In the musical, I played a thirteen year-old boy named Brett. This boy was the oldest and sort of the leader of the group of friends, and he came from a divorced home. It was one of my favorite characters I've ever played. This kid, he was so hurt, and he just wanted answers from God, or anyone, as to why his life was changing so much. I don't think I truly understood how poignant the entire musical was when I was in it, but now, five years later, I am truly appreciating how deep and intricate Children's Letters to God is as a dramatic presentation, and also how much being a part of it meant to me.

Not only was the play itself fantastic and touching to both the actors involved, the rest of the people in the production, and the audience enjoying it, the entire experience of rehearsing, performing, and preparing for the musical was such an amazing time for me. I met so many great people by trying out, and the process of getting to know them over the months we practiced, I wouldn't trade for the world.

Some of you might be confused as to how a silly play I was in when I was fourteen could have any lasting impact on my life. I don't really know how to explain it. Part of my life began on that stage. It was one of the first times I really understood what I wanted from my life, and I what I was willing to do to get there. And I will always be incredibly thankful to everyone who was a part of that production, and everyone who has ever pushed me to be the best that I could be.
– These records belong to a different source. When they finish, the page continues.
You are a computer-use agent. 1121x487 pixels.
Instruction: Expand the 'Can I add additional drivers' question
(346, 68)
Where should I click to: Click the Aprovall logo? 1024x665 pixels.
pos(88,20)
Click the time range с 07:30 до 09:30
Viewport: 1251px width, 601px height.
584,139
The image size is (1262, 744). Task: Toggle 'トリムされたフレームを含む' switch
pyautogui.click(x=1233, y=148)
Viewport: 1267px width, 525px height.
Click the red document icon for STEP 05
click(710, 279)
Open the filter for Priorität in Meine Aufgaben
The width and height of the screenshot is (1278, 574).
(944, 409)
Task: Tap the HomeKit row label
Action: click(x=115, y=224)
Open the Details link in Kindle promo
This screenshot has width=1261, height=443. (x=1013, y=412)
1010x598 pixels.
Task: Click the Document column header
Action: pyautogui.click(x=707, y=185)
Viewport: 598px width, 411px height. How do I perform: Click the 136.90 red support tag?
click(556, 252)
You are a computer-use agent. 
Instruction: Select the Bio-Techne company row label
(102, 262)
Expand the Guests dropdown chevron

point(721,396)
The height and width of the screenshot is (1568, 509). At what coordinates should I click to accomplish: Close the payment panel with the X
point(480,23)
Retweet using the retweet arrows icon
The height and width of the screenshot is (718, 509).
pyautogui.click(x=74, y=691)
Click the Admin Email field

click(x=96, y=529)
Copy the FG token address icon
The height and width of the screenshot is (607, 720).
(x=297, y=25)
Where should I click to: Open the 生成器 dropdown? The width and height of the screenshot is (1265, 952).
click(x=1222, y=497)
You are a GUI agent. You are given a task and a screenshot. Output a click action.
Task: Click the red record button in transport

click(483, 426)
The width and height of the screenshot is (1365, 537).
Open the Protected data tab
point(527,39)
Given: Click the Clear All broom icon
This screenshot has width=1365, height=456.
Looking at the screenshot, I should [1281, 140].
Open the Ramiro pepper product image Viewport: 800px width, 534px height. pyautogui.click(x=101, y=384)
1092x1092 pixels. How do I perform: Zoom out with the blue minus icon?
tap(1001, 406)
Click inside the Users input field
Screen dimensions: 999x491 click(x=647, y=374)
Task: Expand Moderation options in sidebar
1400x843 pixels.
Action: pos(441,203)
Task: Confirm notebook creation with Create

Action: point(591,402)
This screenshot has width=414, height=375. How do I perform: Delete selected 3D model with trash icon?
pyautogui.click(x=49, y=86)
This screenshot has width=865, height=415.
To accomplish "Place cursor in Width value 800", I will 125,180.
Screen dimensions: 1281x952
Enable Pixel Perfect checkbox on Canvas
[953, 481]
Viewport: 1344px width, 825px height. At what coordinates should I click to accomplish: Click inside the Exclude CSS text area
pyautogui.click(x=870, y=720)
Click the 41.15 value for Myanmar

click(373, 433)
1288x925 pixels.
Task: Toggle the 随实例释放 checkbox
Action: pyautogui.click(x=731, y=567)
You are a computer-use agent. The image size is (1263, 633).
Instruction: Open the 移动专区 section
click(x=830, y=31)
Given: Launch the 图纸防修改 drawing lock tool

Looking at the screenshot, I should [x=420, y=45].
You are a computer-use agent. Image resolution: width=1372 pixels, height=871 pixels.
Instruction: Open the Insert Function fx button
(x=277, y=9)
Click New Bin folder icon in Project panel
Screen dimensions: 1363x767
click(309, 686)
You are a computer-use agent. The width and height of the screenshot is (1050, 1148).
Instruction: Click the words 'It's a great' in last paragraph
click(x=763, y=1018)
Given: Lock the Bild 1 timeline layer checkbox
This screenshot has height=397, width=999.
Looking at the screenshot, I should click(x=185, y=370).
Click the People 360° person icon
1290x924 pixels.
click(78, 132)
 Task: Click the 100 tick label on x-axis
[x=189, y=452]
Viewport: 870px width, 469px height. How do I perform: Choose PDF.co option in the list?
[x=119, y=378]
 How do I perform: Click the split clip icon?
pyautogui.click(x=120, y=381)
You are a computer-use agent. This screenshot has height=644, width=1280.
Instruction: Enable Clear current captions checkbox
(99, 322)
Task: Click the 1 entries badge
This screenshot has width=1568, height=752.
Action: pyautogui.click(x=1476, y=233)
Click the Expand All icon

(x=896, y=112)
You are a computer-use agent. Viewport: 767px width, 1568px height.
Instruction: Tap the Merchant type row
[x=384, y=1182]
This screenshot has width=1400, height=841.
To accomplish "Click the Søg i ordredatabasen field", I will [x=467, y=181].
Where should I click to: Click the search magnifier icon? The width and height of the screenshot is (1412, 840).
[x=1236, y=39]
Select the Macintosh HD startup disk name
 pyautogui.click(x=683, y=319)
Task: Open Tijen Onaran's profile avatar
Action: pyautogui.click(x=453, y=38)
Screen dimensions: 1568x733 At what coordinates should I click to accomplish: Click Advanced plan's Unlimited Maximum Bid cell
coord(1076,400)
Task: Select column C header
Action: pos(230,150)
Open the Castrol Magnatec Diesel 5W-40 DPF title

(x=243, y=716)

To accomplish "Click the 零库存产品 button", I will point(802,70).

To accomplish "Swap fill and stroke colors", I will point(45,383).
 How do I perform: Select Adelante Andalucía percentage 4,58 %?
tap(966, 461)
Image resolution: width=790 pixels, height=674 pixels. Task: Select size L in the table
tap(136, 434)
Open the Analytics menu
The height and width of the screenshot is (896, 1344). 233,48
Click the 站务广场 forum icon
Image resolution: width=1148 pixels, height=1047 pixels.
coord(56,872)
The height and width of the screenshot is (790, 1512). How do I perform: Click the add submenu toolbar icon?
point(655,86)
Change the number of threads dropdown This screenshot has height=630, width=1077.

So, thank you to Spotlight on Kids, the local community theatre group that I have been a part of since Children's Letters to God. And thank you to all the wonderful actors that became a part of my life through that experience, and who gave me so much love, joy, and encouragement as we all tried to figure out how to portray these kids who just wanted to know why.

Most of all, however, I want to thank my mom. For pushing me and my brother to try out for Children's Letters to God. She knew me more than I knew myself. And even though I've figured out a lot more about life since those days five years ago, I still have a lot to learn, and I'm glad I'll have her and my dad to help me through it all.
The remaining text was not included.